December 16, 2005

Friday's Musings

Pushing back the frontiers of ignorance............

The "politically correct" liberals (Cultural Marxists) (Secularists) (Same thing) want to change the name of the movie "Miracle on 34th Street" to "Coincidence on 34th Street!"


Frank's Forgings................

Love is blind, but marriage is a real eye-opener.

I'm not saying that the customer service in my bank is bad, but I went in the other day and asked the clerk to check my balance. She leaned over and pushed me!

Reality is whatever refuses to go away when I stop believing in it

Blessed is he who expects nothing, for he shall never be disappointed

Christmas is weird.
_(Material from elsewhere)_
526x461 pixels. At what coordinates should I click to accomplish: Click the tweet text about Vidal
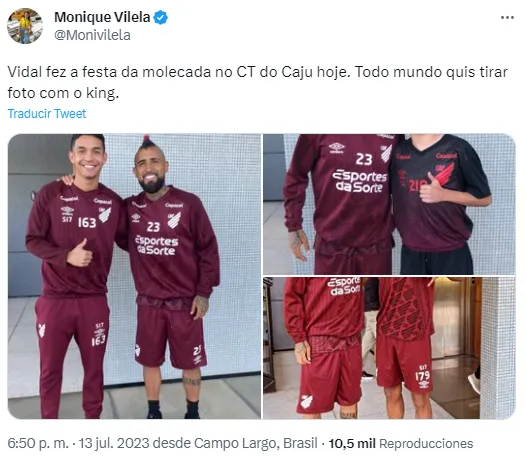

What other time of the year do you sit in front of a dead tree and eat candy out of your socks?


Sara's Section...........................................

December is High Neighbor Month (Better check your neighbor)

December 18 is . . . National Roast Suckling Pig Day

December 18 is . . . International Migrants Day

December 19 is . . . One Day

December 19 is . . . Underdog Day

December 20 is . . . Mudd Day

December 20 is . . . Forefathers Day

December 21 is . . . Humbug Day

December 21 is . . . Phileas Fogg Win A Wager Day

December 21 is . . . Alphabet Day


Actual Headlines...................................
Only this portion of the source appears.